Sharma reported that among 37 patients who had more than two treatment cycles, all had a response, 32 patients (86%) had a complete remission, and five (14%) had a partial remission. She said the majority of complete responders have received maintenance rituximab, adding that median progression-free survival had not been reached.


The patients’ median age was 64, and 95 percent  had Stage IV disease. On the Mantle Cell International Prognostic Index (MIPI), 52 percent were categorized as low risk, 19 percent as intermediate-risk, and 29 percent as high-risk.


Side Effects Mostly Reversible

Sharma said the majority of observed adverse events were hematologic and reversible:

·        32 percent had Grade 3 neutropenia, and 11 percent had grade 4;

·        20 percent had Grade 3 thrombocytopenia, and five percent had Grade 3;

·        The most common nonhematologic adverse event was fatigue, which also was reversible.


There was one death on study -- a patient with relapsed, refractory mantle cell lymphoma with extensive pulmonary involvement, who died of pulmonary hemorrhage.


Sharma said that in vivo epigenetic changes have been observed and correlative studies are ongoing, including analysis of changes in CD20 expression, cyclin D1-A vs G polymorphism, and methylation, but that so far there does not appear to be a correlation between CD20 expression and response.


She said that based on the results, vorinostat-cladribine-rituximab can be considered a safe and effective regimen for patients with previously untreated mantle cell lymphoma, warrants further study in that group of patients as well as those with other B-cell malignancies.


The moderator of the session where the results were reported, Kenneth B. Anderson, MD, Director of the Jerome Lipper Multiple Myeloma Center and LeBow Institute for Myeloma Therapeutics, said he was enthusiastic about this new regimen, which illustrates a “potentially novel treatment paradigm -- albeit with a small number of patients, but it is nonetheless proof of principle.”

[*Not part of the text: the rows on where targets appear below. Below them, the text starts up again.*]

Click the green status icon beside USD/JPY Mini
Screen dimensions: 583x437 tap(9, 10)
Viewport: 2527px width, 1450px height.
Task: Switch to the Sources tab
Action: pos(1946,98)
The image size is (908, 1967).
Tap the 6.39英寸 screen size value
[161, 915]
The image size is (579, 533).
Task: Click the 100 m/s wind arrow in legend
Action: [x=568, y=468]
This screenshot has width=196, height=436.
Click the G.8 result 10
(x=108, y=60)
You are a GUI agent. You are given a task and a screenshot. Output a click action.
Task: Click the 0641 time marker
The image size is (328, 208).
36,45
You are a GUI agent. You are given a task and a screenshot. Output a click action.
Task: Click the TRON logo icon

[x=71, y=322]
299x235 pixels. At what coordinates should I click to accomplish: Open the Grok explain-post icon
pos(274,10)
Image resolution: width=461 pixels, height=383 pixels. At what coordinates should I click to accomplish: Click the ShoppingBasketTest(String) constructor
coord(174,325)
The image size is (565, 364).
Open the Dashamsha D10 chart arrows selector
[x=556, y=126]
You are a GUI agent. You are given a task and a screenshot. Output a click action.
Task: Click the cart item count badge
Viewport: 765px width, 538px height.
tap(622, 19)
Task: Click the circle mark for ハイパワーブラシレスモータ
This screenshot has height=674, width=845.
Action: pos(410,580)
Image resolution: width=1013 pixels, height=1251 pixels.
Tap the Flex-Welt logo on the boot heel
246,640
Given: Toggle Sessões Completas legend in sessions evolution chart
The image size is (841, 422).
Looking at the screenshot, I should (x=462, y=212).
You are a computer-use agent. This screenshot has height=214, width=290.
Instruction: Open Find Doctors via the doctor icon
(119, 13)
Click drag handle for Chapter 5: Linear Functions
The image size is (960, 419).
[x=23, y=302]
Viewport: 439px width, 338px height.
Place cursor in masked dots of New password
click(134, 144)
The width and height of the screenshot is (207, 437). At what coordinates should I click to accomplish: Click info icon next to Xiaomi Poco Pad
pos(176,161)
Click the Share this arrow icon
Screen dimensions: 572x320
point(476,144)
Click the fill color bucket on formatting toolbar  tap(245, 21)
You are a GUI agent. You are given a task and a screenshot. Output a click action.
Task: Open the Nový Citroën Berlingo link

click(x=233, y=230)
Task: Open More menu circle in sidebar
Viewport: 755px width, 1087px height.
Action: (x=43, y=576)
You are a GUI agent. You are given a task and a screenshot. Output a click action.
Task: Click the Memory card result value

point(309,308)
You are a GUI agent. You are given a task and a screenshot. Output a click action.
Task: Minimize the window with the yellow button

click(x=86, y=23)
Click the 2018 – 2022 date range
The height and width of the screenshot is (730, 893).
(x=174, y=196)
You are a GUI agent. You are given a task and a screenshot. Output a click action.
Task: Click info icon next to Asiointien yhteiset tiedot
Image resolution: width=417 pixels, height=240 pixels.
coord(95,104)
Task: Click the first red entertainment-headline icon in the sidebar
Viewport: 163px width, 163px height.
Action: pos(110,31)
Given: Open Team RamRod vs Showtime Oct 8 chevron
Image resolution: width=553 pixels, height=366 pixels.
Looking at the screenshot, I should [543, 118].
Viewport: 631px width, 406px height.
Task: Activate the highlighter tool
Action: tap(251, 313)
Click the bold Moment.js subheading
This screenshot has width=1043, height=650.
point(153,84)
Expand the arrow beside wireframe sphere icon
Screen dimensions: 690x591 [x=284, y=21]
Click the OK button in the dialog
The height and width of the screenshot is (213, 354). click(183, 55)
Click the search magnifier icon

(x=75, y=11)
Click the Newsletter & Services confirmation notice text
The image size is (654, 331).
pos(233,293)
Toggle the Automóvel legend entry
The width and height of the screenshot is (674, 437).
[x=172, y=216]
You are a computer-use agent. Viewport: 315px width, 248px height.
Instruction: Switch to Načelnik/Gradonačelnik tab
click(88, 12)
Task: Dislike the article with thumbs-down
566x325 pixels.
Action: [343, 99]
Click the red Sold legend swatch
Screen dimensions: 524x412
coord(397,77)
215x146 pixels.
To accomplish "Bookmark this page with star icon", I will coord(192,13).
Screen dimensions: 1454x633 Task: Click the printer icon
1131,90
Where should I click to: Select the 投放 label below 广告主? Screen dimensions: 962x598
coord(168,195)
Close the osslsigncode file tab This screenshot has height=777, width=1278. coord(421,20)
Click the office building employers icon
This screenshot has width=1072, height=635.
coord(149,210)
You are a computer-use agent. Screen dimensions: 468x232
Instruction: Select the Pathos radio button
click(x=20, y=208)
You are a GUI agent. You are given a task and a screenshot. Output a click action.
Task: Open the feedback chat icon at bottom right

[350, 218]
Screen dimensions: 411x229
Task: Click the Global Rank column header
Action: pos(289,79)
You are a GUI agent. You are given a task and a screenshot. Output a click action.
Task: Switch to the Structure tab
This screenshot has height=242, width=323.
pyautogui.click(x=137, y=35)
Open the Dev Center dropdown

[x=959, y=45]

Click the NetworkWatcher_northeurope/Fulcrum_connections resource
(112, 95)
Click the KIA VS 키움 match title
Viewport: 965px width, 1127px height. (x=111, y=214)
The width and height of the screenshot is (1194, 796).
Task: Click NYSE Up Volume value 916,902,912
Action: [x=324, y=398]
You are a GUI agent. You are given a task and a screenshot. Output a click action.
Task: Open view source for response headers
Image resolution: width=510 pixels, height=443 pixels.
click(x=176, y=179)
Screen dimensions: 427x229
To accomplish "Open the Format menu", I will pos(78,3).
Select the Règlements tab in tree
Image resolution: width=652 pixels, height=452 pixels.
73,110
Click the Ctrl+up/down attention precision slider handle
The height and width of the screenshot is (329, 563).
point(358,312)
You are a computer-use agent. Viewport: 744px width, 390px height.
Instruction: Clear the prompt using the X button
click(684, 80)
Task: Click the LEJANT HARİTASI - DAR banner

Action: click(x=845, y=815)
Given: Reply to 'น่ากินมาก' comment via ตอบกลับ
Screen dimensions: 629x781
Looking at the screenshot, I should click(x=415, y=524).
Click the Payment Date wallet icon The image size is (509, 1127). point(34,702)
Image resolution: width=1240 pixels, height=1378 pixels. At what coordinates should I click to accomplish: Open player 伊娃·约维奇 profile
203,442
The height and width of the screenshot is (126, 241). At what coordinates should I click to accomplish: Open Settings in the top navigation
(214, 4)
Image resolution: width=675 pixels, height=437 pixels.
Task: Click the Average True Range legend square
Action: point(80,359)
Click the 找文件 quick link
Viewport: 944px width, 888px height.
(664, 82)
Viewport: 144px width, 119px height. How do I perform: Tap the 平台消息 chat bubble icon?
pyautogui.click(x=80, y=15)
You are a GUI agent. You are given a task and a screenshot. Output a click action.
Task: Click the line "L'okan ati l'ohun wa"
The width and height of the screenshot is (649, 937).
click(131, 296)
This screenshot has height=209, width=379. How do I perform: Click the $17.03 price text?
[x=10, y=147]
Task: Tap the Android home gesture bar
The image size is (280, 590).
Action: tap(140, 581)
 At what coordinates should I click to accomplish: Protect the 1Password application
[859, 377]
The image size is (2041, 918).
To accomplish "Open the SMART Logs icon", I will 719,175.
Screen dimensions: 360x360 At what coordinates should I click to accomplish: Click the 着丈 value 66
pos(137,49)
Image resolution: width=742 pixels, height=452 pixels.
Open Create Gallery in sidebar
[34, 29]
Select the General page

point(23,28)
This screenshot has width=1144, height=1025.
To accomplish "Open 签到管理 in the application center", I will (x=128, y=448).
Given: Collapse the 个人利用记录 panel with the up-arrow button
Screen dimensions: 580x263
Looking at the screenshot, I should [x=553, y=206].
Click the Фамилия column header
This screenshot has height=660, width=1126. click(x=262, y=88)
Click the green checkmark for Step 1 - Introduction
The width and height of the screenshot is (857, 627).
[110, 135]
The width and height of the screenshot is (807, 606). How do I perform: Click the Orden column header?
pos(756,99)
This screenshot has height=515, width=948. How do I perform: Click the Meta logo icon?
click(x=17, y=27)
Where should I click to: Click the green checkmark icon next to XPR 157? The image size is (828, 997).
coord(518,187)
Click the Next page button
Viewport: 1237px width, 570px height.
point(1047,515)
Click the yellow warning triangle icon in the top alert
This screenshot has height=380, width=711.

“There is much work to be done to determine the precise mechanism [of immunotherapy with epigenetic therapy], whether that’s additive or synergistic activity, but that’s where the excitement is going to be,” he said.


In addition, he continued, while vorinostat is a broad-acting and “remarkably effective agent,” it is possible that a more selective histone deacetylase (HDAC) inhibitor might be able to achieve similar responses with fewer side effects.


Sharma said the researchers are, in fact, considering romidepsin, another HDAC inhibitor, for the regimen.



Epnergenetic Therapy’

The senior author of the report, Eliot Epner MD, PhD, Professor of Medicine at Penn State Medical Center, is shown here (left) with a nurse (center) and a patient (right). “Epnergenetic therapy” is derived from Dr. Epner’s name and epigenetic therapy. “Current versions of epigenetic therapy including inhibitors of DNA methylation combined with histone deacetylase (HDAC) inhibitors have not lived up to their promise to date,” he explained in an email message. “We have modified that, using the addition of a cryptic epigenetic agent, cladribine, an HDAC inhibitor (vorinostat), and a monoclonal antibody. Preliminary results are quite impressive, justifying the name.”